Moreover, to improve the readability, some sub-expressions (the underlined ones) can be referenced by their names and separately defined, for example a meta-expression can take the following form:

sub-expr1-text sub-expr2-namesub-exprN-1-name sub-exprN-text

sub-expr2-name ::= sub-expr2-text

… possible others …

sub-exprN-1-name ::= sub-exprN-1-text

In this representation of a meta-expression:

  • The first line is the text of the meta-expression

  • sub-expr1-text, sub-exprN-text are sub-expressions directly written in the meta-expression

  • sub-expr2-name, … sub-exprN-1-name are identifiers of sub-expressions.

  • sub-expr2-text, … sub-exprN-1-text are subexpression written separately from the meta-expression.

  • The symbol ::= means “is defined as” and denotes the assignment of a sub-expression-text to a sub-expression-name.

The following example shows the definition of the syntax of the operators for removing the leading and/or the trailing whitespaces from a string:

Meta-expression ::= { trim | ltrim | rtrim }1 ( op )

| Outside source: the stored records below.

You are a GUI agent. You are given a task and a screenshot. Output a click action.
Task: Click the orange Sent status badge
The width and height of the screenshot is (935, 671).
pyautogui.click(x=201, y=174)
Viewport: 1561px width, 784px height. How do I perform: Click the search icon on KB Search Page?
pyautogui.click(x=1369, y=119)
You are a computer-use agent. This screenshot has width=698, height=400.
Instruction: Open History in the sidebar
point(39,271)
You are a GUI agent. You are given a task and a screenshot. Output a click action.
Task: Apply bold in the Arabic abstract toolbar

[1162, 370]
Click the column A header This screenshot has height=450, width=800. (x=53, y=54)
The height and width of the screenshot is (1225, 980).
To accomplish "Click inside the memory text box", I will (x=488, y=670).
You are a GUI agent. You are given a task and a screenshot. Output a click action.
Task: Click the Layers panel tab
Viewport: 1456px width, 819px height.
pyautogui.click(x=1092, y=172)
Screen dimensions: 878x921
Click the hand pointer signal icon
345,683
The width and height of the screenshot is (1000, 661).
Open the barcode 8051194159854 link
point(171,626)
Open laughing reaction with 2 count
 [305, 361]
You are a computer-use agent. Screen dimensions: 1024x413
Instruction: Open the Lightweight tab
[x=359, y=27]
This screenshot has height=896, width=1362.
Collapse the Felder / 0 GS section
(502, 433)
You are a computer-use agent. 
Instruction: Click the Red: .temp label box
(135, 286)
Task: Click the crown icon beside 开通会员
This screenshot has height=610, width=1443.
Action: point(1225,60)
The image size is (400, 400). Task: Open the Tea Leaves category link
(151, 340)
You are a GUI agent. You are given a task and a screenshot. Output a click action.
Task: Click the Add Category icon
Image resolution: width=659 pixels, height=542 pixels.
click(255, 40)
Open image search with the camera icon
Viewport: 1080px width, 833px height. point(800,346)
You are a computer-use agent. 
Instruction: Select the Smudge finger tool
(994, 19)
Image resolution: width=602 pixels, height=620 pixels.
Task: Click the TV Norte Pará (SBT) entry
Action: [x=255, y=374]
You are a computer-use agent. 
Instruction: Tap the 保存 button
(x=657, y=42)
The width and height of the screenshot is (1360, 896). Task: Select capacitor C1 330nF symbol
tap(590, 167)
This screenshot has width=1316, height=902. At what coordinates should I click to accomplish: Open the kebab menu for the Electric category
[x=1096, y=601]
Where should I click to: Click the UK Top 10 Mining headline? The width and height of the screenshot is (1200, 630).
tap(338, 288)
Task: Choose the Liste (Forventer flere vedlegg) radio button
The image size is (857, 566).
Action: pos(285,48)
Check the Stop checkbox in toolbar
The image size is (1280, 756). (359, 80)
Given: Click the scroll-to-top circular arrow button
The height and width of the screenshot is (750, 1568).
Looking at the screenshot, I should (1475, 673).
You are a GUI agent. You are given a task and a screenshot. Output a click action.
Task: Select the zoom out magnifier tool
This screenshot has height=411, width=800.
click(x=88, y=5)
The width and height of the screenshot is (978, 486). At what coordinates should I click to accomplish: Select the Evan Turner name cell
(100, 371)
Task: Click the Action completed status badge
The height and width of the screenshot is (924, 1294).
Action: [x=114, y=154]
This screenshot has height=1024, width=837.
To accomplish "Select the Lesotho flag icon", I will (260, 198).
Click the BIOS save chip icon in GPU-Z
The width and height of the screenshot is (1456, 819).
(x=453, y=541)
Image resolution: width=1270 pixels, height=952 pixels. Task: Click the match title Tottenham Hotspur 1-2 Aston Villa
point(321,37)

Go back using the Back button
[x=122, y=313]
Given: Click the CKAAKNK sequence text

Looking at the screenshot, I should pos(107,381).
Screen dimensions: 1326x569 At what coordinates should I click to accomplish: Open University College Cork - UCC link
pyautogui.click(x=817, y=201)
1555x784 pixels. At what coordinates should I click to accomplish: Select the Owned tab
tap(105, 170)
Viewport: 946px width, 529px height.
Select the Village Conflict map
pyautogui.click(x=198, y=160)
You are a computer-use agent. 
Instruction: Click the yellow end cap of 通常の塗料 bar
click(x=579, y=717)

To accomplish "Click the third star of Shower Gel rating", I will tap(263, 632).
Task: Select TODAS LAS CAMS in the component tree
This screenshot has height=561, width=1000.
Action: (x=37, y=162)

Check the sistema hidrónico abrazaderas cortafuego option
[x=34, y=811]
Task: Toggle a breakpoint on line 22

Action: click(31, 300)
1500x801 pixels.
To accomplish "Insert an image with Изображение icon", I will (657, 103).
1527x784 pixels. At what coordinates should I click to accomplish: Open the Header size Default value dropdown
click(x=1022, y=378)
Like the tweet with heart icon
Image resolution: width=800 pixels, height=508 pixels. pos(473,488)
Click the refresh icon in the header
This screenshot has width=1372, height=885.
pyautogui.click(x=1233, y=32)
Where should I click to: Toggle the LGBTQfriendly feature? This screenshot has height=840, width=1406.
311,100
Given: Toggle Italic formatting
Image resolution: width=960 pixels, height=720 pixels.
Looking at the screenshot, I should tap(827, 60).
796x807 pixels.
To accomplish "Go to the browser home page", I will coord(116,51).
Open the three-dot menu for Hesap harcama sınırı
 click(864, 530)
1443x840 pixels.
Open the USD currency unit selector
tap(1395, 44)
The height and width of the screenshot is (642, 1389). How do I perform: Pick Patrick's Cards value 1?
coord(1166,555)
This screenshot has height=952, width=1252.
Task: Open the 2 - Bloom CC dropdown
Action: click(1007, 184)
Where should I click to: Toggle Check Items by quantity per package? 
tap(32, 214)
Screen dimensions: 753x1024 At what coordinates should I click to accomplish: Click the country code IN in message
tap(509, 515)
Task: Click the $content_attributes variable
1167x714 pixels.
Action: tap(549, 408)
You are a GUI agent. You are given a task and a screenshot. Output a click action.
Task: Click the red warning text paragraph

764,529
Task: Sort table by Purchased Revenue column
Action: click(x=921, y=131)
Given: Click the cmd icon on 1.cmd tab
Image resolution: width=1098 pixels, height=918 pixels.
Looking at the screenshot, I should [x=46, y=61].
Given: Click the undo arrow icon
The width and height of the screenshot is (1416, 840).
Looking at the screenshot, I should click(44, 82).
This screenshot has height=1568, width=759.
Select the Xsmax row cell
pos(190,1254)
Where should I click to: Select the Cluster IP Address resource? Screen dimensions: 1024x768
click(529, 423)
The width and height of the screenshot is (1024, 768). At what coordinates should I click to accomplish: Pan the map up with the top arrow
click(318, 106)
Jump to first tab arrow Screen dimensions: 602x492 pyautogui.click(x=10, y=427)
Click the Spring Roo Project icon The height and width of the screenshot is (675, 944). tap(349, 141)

The meta-expression above synthesizes that:

  • trim, ltrim, rtrim are the operators’ symbols (reserved keywords);

  • (, ) are symbols of the operators syntax (reserved keywords);

  • op is the only operand of the three operators;

  • “{ }1” and |” are symbols of the meta-syntax; in particular “|” indicates that the three operators are alternative (a single invocation can contain only one of them) and “{ }1” indicates that a single invocation contains just one of the shown alternatives;

From this template, it is possible to infer some valid possible invocations of the operators:

ltrim ( DS_2 )
rtrim ( DS_3 )

In these invocations, ltrim and rtrim are the symbols of the invoked operator and DS_2 and DS_3 are the names of the specific Data Sets which are operands respectively of the former and the latter invocation.